Jika aku harus menebak sumber utama kegelisahan yang aku rasakan di dalam hatiku, itu mungkin adalah perubahan yang hampir tak terlihat pada orang yang aku anggap berharga.
—Ryuu, wajahmu memerah.
—M-Mungkin hanya perasaanmu saja.
—Apa kau melihat Bell?
—T-tidak! Tentu saja tidak!
Dia cantik, mulia, dan selalu bermartabat, tapi aku juga tahu bahwa dia cenderung kehilangan akal sehat setiap kali ada sesuatu yang mengganggunya, jadi sudah jelas. Aku sudah berpikir bahwa momen ini akan datang suatu saat nanti, jadi bukan itu yang mengejutkanku.
Ya, seharusnya tidak ada alasan untuk merasakan bahaya. Pada saat yang sama, aku menyadari bahwa segala sesuatunya tidak bisa tetap sama.
Kedatangannya ke restoran dan mengambil makan siangnya, gurauan dengan para gadis di sini yang menggodanya—momen-momen sehari-hari itu bisa hilang tanpa peringatan.
Untuk kali ini, aku terguncang sampai ke inti hatiku. Di balik senyumku yang tidak berubah dan ekspresi tenang, aku terdiam di tempat.
"Ada apa, Syr? Kau merasa tidak enak badan akhir-akhir ini," kata Runoa.
"... Apa memang seperti itu?"
"Akhir-akhir ini, senyummu sedikit berbeda."
Aku menepuk-nepuk pipiku, memeriksa apakah ada yang berubah, tapi aku tidak melihat apa-apa. Runoa mulai menyeringai.
"Nya-ha-ha! Kekhawatiran seorang gadis, mungkin?"
"Kau bisa bicara pada kami, Syr! Jika itu membantu, maka tukarlah denganku—ow untuk tugas bersih-bersih!"
Chloe berpegangan pada punggungku sementara Ahnya mencolekku dari depan.
Ini adalah kehidupan sehari-hari yang tidak bisa lebih baik lagi. Sesuatu yang tak tergantikan. Dan pemandangan yang sedang berlangsung sekarang ini suatu hari nanti akan menghilang. Alam fana itu tanpa ampun. Waktu berlalu dalam sekejap mata. Aku tahu itu dengan baik.
Tetapi suatu hari nanti yang aku takutkan mungkin datang lebih cepat dari yang aku perkirakan. Saat aku menyadari hal itu, aku tidak dapat menenangkan diri. Dada-ku terasa sakit. Sekarang sudah terlalu terlambat, tetapi aku telah belajar sesuatu yang seharusnya tidak pernah aku akui. Namun demikian, tidak ada yang bisa menghentikannya lagi.
Kapan sarana untuk mencapai tujuanku menjadi tujuanku yang sebenarnya?

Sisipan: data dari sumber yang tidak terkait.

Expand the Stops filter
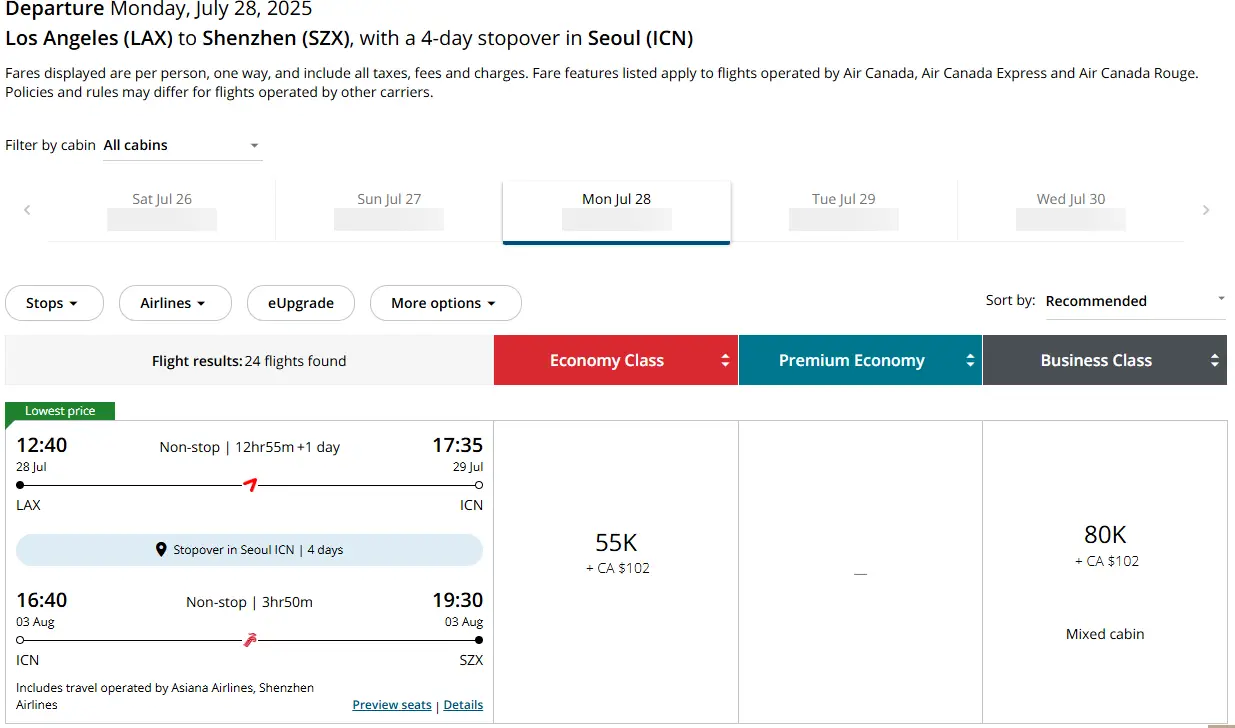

Kapan duri yang terkubur jauh di dalam hatiku mulai menyakitiku?
Apa yang sebenarnya aku harapkan?
Aku tahu siapa yang diikuti oleh matanya dan siapa yang dikejarnya.
Aku sangat menyadari dengan tepat apa yang dilihat oleh mata merah itu. Aku sudah mengerti siapa yang dia dambakan.

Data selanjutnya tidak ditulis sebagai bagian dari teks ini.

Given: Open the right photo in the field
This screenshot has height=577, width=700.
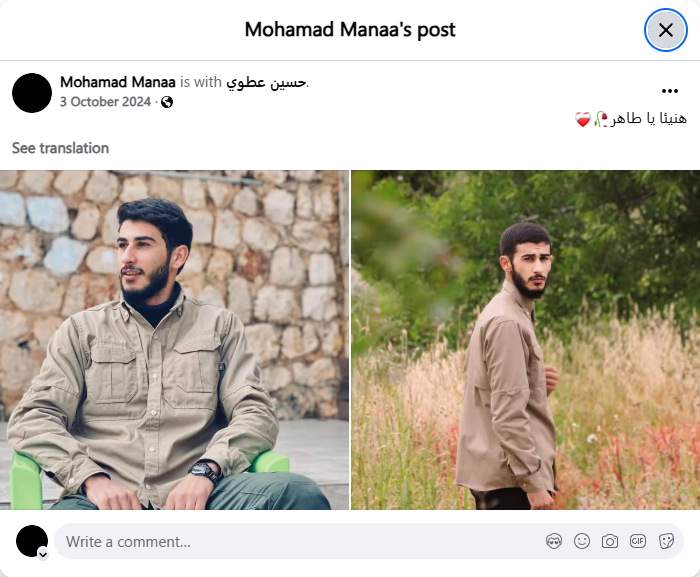Looking at the screenshot, I should pos(525,340).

Tapi perasaanku sudah terlanjur dilepaskan.
Aku ingin tahu. Aku ingin tahu. Aku ingin tahu.
Apakah perasaan ini nyata?
Apakah ini aku?
Dapatkah aku menjadi seperti ini?
Dapatkah aku membebaskan diri dari beban ilahi?
Ini bukan cinta. Itulah yang ingin kubuktikan.
Ya.
Itulah sebabnya.
Aku tidak punya pilihan selain mengeraskan tekadku.
Aku tidak punya pilihan selain menyerah pada dorongan-dorongan ini untuk membuktikan bahwa aku tidak salah.
Bahkan jika itu adalah tekad yang bertentangan dengan kehendak sang ilahi, aku tidak punya pilihan selain mencobanya.
Aku menaiki tangga yang panjang. Membuka pintu yang megah itu. Melangkah masuk ke dalam ruangan dari luar.
Aku diberi kesempatan untuk bertemu dengan ratu yang menyendiri duduk di singgasananya—atau lain kata, sang dewi yang duduk di sana sambil tersenyum. Dan sebodoh apapun itu, seburuk apapun itu, aku berhadapan dengan makhluk yang tidak bisa ditentang.
Aku mendekati sang dewi dengan sebuah tawaran.